> _YOUR OBJECTIVE_
Rewrite the records starting at the line that contains "Where should I click to: Click the stray" and ending after the line that contains "I will point(1078,715).", swapping "master bar" for "main bar" and leaving everything else unchanged.

> _TASK INPUTS_
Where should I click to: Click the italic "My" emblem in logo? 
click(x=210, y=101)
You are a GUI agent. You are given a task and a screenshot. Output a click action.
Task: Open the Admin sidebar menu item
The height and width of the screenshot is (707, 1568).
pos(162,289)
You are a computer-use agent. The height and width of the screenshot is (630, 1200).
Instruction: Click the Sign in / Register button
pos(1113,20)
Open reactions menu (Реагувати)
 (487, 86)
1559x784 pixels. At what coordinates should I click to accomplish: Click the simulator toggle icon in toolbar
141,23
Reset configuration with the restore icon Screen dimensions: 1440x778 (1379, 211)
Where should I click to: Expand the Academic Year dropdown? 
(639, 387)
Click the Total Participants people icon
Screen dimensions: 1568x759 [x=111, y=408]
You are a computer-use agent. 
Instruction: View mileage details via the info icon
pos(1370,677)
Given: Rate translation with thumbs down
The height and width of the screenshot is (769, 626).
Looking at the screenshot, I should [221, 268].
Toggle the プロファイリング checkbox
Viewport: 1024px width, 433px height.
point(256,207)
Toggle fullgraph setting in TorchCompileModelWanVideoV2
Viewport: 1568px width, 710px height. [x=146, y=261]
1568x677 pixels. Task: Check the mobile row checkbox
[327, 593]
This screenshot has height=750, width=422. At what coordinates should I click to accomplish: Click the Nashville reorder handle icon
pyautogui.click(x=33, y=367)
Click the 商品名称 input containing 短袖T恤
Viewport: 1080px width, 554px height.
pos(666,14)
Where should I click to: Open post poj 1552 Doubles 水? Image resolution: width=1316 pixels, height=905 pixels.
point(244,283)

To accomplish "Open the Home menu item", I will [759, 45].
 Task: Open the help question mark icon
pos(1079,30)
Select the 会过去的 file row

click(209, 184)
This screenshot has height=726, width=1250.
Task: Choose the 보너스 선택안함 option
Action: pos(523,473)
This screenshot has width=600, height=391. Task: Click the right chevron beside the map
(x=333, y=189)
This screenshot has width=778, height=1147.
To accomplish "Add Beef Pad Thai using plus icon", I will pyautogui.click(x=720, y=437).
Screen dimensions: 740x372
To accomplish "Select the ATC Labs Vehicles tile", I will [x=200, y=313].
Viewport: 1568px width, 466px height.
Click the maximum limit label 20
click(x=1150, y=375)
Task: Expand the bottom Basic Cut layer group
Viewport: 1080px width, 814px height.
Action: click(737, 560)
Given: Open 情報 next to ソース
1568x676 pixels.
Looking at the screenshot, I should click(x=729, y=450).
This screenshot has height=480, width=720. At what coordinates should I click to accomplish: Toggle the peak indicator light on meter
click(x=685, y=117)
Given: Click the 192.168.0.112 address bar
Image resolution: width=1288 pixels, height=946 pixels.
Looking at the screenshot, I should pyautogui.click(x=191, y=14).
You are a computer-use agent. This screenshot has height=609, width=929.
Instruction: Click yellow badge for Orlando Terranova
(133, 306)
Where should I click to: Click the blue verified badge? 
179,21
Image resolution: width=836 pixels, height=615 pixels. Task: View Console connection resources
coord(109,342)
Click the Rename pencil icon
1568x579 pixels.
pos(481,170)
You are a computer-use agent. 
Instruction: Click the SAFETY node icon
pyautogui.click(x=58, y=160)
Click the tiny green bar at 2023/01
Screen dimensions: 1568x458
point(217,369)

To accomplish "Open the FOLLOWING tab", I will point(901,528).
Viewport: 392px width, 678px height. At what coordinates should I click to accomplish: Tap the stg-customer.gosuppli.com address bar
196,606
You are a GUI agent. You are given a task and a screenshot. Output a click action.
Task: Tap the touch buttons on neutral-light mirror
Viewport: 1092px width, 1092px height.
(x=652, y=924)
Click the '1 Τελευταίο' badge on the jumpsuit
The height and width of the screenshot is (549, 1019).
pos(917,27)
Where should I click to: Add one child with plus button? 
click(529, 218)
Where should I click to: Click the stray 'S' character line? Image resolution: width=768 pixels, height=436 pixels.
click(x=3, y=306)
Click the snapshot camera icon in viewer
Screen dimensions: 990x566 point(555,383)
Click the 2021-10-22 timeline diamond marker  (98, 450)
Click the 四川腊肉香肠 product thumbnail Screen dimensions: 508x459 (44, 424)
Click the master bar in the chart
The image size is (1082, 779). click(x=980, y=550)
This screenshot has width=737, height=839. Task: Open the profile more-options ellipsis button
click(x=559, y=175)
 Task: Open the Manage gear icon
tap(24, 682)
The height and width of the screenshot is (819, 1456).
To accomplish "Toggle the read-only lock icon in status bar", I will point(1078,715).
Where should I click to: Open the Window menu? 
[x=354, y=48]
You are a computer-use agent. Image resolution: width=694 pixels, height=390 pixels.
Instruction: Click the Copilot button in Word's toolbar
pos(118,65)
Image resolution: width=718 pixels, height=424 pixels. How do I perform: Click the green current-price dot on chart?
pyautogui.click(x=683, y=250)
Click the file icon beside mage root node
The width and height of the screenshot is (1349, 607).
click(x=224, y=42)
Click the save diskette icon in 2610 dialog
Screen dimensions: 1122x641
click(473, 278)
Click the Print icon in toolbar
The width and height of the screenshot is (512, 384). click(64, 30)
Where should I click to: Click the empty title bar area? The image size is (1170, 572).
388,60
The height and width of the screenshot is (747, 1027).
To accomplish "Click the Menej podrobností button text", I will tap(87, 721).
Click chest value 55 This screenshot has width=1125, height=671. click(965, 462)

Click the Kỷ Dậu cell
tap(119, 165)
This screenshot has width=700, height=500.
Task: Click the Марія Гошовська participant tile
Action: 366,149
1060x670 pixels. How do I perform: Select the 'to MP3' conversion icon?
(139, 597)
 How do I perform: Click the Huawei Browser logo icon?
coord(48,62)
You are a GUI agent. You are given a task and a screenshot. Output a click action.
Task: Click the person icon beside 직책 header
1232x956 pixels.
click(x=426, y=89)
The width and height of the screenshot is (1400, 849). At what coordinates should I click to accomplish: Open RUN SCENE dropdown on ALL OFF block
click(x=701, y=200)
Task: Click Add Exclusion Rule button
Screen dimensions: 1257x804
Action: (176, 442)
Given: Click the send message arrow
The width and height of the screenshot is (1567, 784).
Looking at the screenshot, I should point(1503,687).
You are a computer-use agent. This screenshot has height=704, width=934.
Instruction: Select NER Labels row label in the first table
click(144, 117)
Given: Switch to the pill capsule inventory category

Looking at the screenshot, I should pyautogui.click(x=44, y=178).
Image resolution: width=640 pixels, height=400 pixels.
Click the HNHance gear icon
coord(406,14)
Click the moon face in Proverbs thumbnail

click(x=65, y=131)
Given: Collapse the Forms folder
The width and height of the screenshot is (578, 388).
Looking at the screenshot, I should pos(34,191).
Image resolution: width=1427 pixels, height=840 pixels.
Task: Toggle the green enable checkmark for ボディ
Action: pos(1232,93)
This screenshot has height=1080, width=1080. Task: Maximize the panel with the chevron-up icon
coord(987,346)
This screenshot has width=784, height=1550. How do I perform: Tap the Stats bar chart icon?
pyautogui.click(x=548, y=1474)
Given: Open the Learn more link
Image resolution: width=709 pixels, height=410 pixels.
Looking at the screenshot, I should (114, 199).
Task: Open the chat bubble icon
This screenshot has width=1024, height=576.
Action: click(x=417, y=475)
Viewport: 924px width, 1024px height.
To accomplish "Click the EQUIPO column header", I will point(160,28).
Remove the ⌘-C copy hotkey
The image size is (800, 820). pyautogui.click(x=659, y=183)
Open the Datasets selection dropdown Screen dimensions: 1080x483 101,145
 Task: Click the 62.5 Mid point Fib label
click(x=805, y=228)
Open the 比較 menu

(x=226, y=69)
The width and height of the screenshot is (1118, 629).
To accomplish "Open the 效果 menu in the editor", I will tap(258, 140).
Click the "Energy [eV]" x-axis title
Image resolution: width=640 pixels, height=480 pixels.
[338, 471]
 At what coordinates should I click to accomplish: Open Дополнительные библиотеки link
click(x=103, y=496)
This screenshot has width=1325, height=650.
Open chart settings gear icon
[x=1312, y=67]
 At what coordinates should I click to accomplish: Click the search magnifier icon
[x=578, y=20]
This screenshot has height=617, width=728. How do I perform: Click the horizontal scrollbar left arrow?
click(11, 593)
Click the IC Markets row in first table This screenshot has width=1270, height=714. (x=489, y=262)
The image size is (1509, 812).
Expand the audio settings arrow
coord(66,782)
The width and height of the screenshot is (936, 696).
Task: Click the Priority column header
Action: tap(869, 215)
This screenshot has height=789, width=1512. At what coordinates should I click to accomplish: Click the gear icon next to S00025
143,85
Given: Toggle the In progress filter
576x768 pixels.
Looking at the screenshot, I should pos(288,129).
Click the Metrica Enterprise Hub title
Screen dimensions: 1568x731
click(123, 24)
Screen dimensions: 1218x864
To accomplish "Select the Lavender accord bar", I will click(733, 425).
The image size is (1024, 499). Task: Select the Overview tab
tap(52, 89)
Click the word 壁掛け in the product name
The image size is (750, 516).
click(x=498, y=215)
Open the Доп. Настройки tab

> _SOLUTION TO THE PROBLEM_
Where should I click to: Click the stray 'S' character line? Image resolution: width=768 pixels, height=436 pixels.
click(x=3, y=306)
Click the snapshot camera icon in viewer
Screen dimensions: 990x566 point(555,383)
Click the 2021-10-22 timeline diamond marker  (98, 450)
Click the 四川腊肉香肠 product thumbnail Screen dimensions: 508x459 (44, 424)
Click the main bar in the chart
The image size is (1082, 779). click(x=980, y=550)
This screenshot has width=737, height=839. Task: Open the profile more-options ellipsis button
click(x=559, y=175)
 Task: Open the Manage gear icon
tap(24, 682)
The height and width of the screenshot is (819, 1456).
To accomplish "Toggle the read-only lock icon in status bar", I will point(1078,715).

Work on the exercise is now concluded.